Memory poisoning and secure multi-agent systems

Memory poisoning attacks for Agentic AI and multi-agent systems (MAS) have recently caught attention. It is partially due to the fact that Large Language Models (LLMs) facilitate the construction and deployment of agents. Different memory systems are being used nowadays in this context, including semantic, episodic, and short-term memory. This distinction between the different types of memory systems focuses mostly on their duration but also on their origin and their localization. It ranges from the short-term memory originated at the user's end localized in the different agents to the long-term consolidated memory localized in well established knowledge databases.

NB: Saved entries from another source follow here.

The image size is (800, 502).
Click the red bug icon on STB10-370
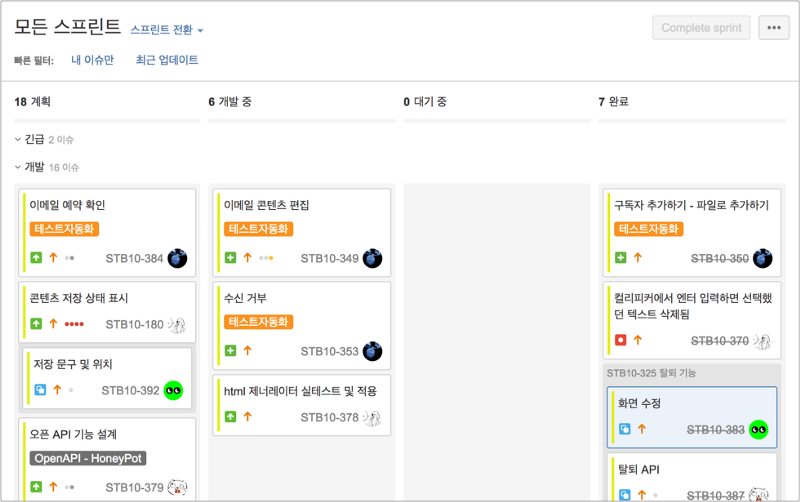[621, 340]
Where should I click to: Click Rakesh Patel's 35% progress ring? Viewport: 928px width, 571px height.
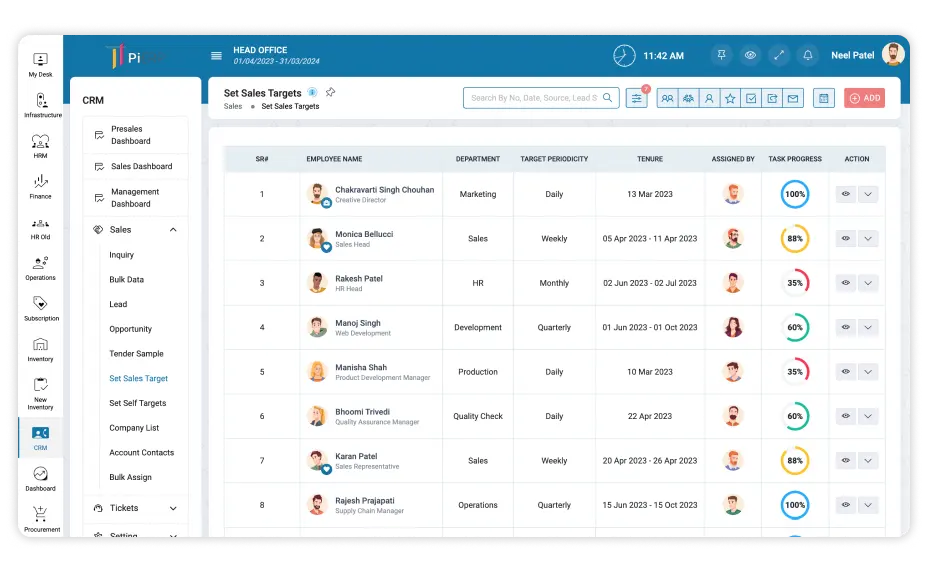pyautogui.click(x=795, y=283)
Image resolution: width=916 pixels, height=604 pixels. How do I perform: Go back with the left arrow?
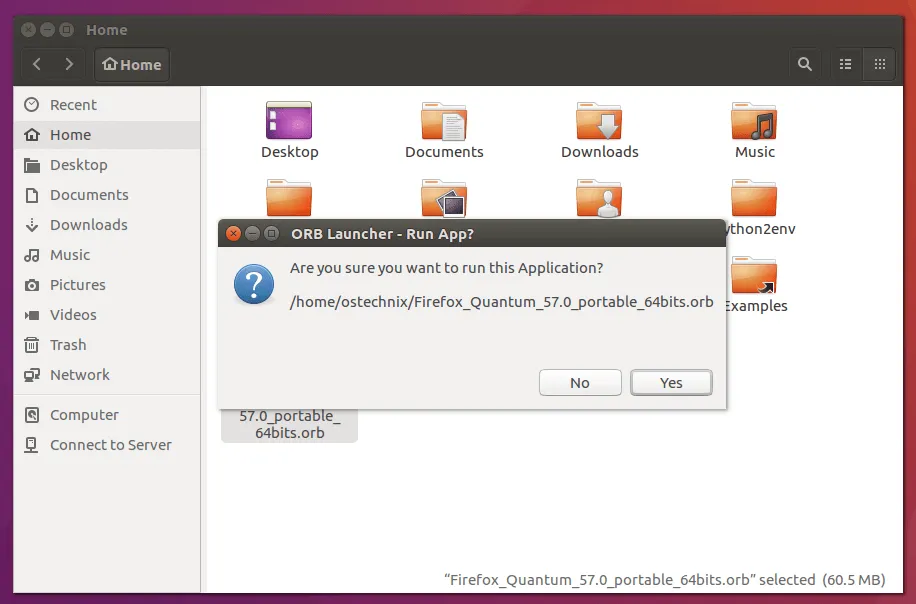point(37,64)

In this paper, we first present the main types of memory systems, we then discuss the feasibility of memory poisoning attacks in these different types of memory systems, and we propose mitigation strategies. We review the already existing security solutions to mitigate some of the alleged attacks, and we discuss adapted solutions based on cryptography. We propose to implement local inference based on private knowledge retrieval as an example of mitigation strategy for memory poisoning for semantic memory. We also emphasize actual risks in relation to interactions between agents, which can cause memory poisoning. These latter risks are not so much studied in the literature and are difficult to formalize and solve. Thus, we contribute to the construction of agents that are secure by design.

Key Contributions

Taxonomy of memory poisoning attacks across semantic, episodic, and short-term memory systems in LLM-based agents
Cryptographic mitigation strategies including private knowledge retrieval for semantic memory protection
Analysis of inter-agent interaction risks that cause memory poisoning in multi-agent systems

🛡️ Threat Analysis

Data Poisoning Attack

Memory poisoning is a form of data poisoning where malicious agents corrupt the memory/knowledge bases that LLM-based agents use for decision-making. The paper discusses attacks where adversaries inject malicious information into agent memory systems (semantic, episodic, short-term) to corrupt behavior.